Count the lines in the items that contain the string "dialog", matching case exactly. Reply with the number alone.
━━━
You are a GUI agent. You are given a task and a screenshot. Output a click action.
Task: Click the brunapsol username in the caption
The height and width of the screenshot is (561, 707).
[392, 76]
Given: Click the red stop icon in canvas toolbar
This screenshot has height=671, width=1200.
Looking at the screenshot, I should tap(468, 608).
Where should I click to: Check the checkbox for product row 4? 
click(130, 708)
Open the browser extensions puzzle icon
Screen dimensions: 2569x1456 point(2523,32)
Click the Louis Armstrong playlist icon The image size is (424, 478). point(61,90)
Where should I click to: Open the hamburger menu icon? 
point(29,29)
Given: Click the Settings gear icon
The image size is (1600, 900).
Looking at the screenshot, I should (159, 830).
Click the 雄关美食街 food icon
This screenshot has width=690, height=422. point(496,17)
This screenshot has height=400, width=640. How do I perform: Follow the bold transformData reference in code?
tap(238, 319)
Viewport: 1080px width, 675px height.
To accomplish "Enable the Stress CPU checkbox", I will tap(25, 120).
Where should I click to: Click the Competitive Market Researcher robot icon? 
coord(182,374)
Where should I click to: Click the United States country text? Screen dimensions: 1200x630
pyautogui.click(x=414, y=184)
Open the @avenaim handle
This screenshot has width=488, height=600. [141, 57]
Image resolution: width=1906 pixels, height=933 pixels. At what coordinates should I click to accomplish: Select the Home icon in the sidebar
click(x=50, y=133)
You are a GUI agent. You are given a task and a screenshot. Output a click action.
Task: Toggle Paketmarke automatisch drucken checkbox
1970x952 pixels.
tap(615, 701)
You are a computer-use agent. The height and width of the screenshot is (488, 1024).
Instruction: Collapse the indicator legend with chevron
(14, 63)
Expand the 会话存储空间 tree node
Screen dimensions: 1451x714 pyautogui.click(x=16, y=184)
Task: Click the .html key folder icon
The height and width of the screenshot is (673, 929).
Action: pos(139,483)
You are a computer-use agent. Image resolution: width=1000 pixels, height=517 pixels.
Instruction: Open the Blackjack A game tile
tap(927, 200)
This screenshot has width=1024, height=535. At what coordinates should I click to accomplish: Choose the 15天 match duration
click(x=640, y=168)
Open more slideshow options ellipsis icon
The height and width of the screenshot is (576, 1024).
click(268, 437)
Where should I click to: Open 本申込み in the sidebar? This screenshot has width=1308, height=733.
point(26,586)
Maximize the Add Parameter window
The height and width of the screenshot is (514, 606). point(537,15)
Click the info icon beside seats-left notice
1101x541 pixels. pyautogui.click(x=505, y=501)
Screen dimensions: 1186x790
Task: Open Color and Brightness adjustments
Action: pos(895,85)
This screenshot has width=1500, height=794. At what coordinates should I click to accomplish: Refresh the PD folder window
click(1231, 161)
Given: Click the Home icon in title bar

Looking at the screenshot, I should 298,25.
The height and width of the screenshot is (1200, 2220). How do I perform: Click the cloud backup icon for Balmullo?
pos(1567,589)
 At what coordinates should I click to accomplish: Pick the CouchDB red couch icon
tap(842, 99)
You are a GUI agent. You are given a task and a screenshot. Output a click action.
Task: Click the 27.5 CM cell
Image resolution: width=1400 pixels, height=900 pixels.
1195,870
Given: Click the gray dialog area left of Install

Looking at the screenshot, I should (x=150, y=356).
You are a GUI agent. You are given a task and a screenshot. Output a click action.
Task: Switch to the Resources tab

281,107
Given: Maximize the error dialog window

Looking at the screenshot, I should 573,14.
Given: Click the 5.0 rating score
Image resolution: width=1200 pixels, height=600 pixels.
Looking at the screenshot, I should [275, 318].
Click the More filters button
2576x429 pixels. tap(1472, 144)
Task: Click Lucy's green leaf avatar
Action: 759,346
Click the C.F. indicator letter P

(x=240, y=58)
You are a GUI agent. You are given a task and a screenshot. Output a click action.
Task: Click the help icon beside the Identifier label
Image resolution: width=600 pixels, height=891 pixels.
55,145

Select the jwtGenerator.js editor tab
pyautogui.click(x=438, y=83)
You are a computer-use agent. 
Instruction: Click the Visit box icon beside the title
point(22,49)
━━━
- SOLVED PROBLEM -
2